EXERCISE REQUIREMENTS
Arrange every line of the rows below as a Markdown table with the columns "No." and "Line", numbering each line and omitting blank ones. Leave the pictures out of the table.

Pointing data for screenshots
▬▬▬▬▬▬▬▬▬▬
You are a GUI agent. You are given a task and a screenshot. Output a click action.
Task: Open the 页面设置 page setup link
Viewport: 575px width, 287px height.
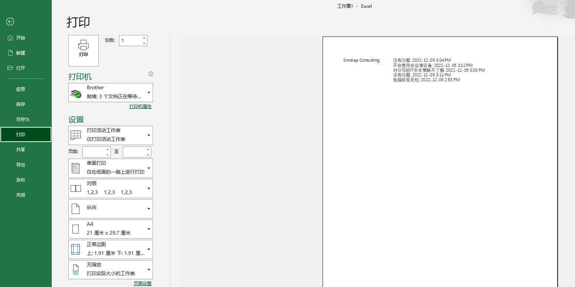[143, 284]
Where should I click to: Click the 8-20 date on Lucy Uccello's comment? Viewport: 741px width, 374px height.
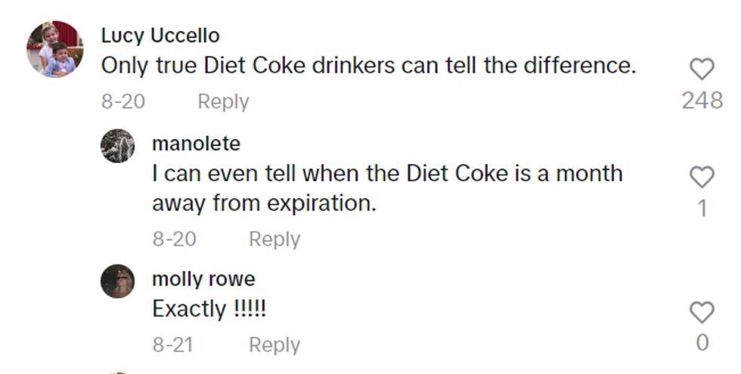click(x=123, y=101)
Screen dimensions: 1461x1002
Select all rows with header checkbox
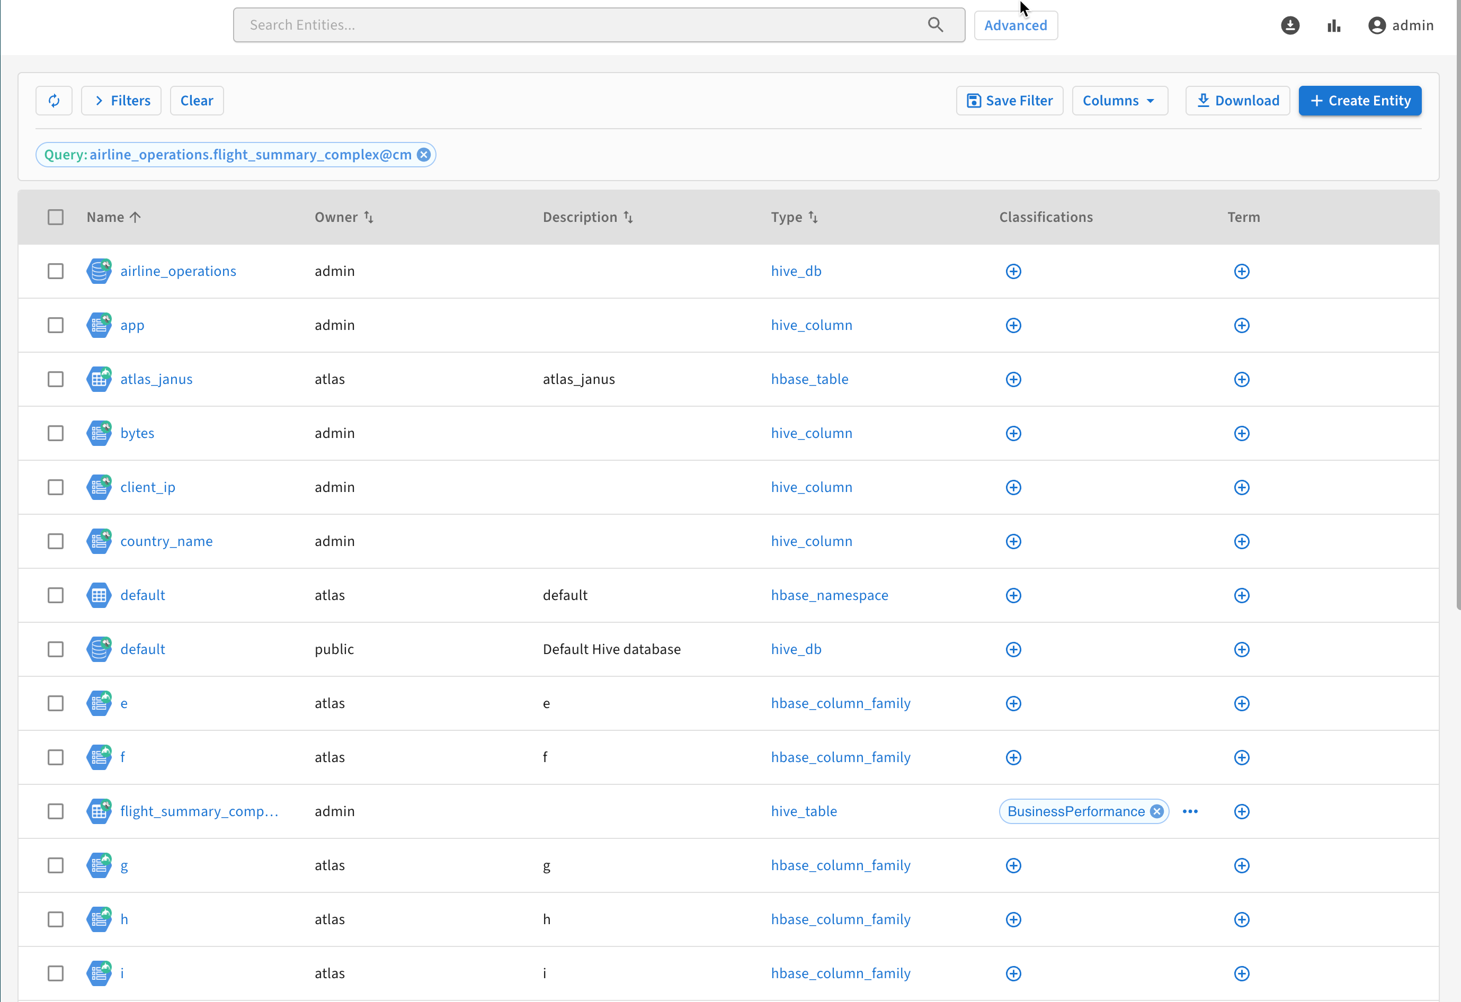coord(55,217)
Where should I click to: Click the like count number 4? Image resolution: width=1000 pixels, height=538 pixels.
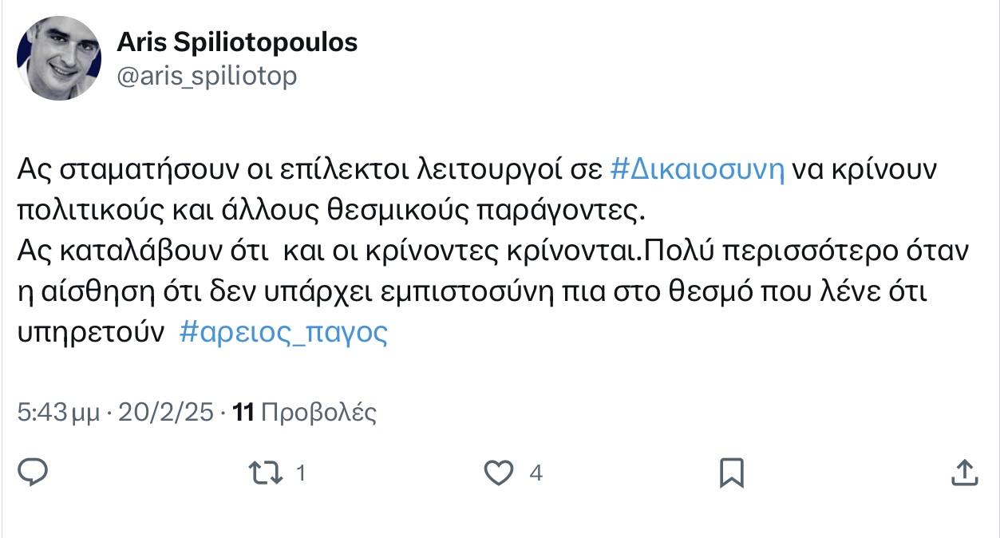(x=536, y=473)
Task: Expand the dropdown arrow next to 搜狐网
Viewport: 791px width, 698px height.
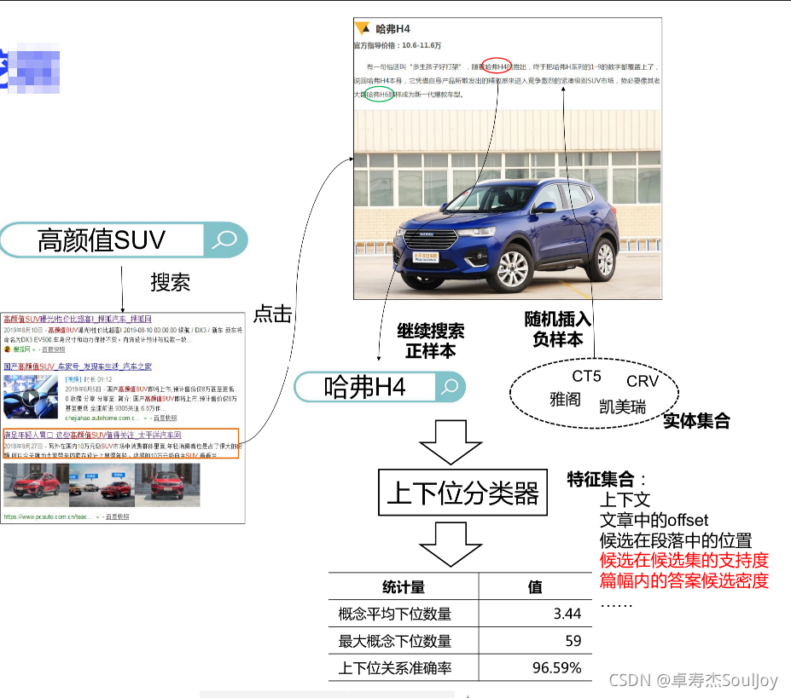Action: (x=34, y=349)
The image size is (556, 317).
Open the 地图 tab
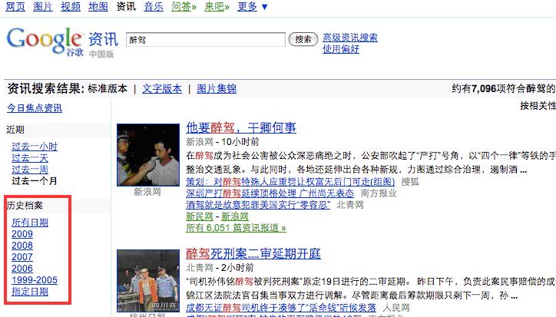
▬▬▬▬▬▬▬▬▬▬
RESPONSE TO THE TASK
| No. | Line |
|---|---|
| 1 | You are a GUI agent. You are given a task and a screenshot. Output a click action. |
| 2 | Task: Open the 页面设置 page setup link |
| 3 | Viewport: 575px width, 287px height. |
| 4 | [143, 284] |
| 5 | Where should I click to: Click the 8-20 date on Lucy Uccello's comment? Viewport: 741px width, 374px height. |
| 6 | click(x=123, y=101) |
| 7 | Screen dimensions: 1461x1002 |
| 8 | Select all rows with header checkbox |
| 9 | coord(55,217) |
| 10 | Where should I click to: Click the like count number 4? Image resolution: width=1000 pixels, height=538 pixels. |
| 11 | (x=536, y=473) |
| 12 | Task: Expand the dropdown arrow next to 搜狐网 |
| 13 | Viewport: 791px width, 698px height. |
| 14 | Action: (x=34, y=349) |
| 15 | The image size is (556, 317). |
| 16 | Open the 地图 tab |